Le besoin grandissant d’informations sur l’impact environnemental des entreprises et les actions qu’elles mènent en ce sens a entraîné une multiplication des formats de reporting extra-financiers à travers le monde. Bien que louables, ces nombreuses initiatives ne jouent pas toujours en faveur de la transparence de l’information, empêchant les parties prenantes d’avoir un cadre d’analyse clair et de comparer les résultats d’un acteur à l’autre.
C’est en partant de ce constat que la fondation IFRS, connue pour ses normes comptables, a annoncé la création de l’ISSB (International Sustainability Standards Board), un organisme chargé de développer un référentiel international pour les reportings extra-financiers des entreprises, principalement destiné aux investisseurs et acteurs des marchés financiers.
Dans un monde confronté à des défis environnementaux et sociaux sans précédent, la nécessité d'une action concertée pour promouvoir la durabilité est devenue une priorité mondiale. Dans ce contexte, l'International Sustainability Standards Board (ISSB) émerge comme un acteur clé dans l'élaboration de normes mondiales visant à guider les entreprises vers des pratiques plus durables et responsables.
Qu’est-ce que l’ISSB (International Sustainability Standards Board) ?
L'International Sustainability Standards Board (ISSB) est une initiative mondiale visant à développer des normes de reporting extra-financier pour aider les entreprises à communiquer de manière transparente sur leur performance en matière de durabilité. Lancée sous l'égide de l'International Financial Reporting Standards Foundation (IFRS) à l’occasion de la COP26 de Glasgow, l'ISSB vise à combler le fossé actuel en matière de normes de durabilité et à fournir des lignes directrices claires et cohérentes pour les entreprises du monde entier.
L’ISSB s’est fixé quatre grands objectifs :
- élaborer un ensemble de normes ayant vocation à devenir le référentiel mondial en matière de divulgation d’informations sur le développement durable
- répondre aux besoins d’information des investisseurs
- permettre aux entreprises de communiquer de manière claire et exhaustive auprès des marchés financiers
- favoriser l’interopérabilité entre ses normes et celles spécifiques à certains pays, groupes de pays ou parties prenantes
Le Conseil d’administration de l’ISSB est composé de 14 membres avec des expertises et parcours professionnels variés.
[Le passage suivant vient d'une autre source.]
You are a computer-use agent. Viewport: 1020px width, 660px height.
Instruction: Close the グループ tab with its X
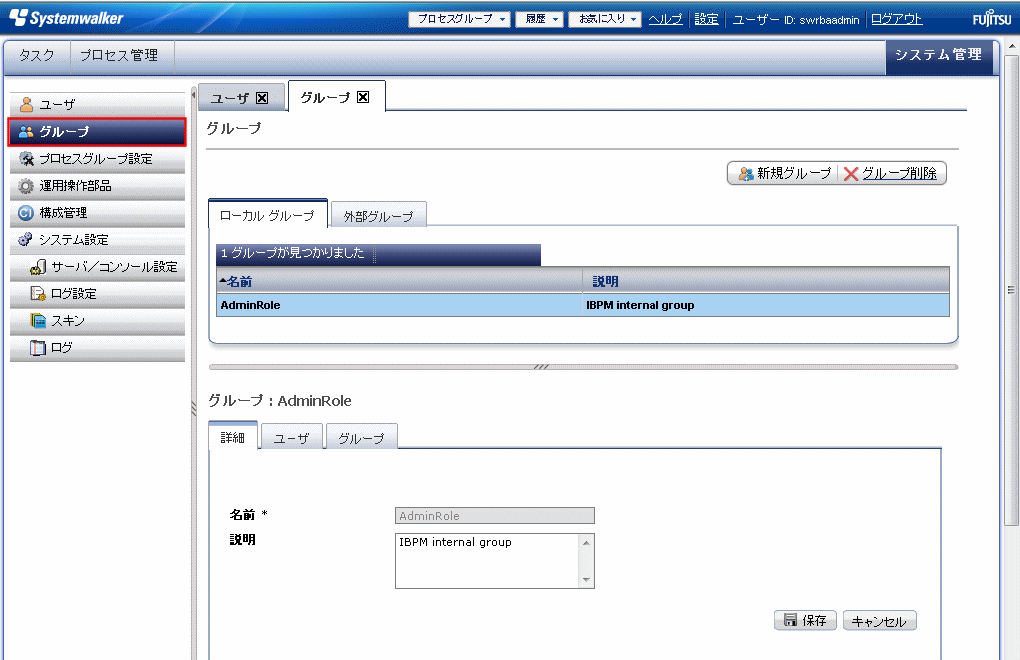(363, 97)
Depuis janvier 2022, ce bureau est présidé par Emmanuel Faber, ancien PDG de Danone.
Pour mener à bien sa mission, l’ISSB s’est appuyé sur le travail déjà mené par différents organismes et groupement d’investisseurs parmi lesquels:
- la Task Force for Climate-related Financial Disclosures (TCFD), organe du Conseil de Stabilité Financière
- la Global Reporting Initiative (GRI)
- les normes SASB (Sustainability Accounting Standards Board) pour ce qui est des normes sectorielles
- la CDSB (Climate Disclosure Standards Board)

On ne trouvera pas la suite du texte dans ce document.